#### INFORMATION PROVIDED:
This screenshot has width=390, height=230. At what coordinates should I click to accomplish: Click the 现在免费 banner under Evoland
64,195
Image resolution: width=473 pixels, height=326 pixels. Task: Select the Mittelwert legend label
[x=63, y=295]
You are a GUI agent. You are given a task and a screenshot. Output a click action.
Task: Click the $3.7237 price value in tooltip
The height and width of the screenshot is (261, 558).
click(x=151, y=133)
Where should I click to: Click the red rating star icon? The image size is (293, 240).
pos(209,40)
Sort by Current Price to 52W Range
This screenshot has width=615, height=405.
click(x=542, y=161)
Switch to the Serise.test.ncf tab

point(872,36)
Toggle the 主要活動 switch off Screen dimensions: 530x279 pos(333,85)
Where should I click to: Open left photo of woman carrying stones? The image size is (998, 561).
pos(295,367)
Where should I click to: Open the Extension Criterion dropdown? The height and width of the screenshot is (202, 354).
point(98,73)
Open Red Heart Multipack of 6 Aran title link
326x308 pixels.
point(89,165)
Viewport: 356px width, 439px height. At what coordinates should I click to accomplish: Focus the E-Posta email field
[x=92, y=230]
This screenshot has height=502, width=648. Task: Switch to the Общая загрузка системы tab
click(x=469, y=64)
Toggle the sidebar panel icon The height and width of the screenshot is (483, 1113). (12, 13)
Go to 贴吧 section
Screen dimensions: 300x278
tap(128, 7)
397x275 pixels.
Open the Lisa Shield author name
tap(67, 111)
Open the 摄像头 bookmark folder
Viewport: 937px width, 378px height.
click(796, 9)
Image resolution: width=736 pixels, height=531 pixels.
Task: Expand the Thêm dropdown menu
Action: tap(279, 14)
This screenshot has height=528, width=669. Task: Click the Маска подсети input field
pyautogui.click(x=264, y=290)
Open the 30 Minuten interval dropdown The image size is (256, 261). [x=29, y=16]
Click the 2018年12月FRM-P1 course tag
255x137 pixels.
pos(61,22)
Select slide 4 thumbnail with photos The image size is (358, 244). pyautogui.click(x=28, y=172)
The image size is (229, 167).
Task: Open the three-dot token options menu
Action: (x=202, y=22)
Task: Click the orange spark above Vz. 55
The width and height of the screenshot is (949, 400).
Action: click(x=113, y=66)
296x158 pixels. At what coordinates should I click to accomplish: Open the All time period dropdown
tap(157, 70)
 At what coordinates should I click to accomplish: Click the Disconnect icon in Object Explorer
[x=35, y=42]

#### WHAT THE EXERCISE ASKS:
Using the records above, report the count of lines holding "Toggle" and nothing else.

#### RESULT BELOW:
2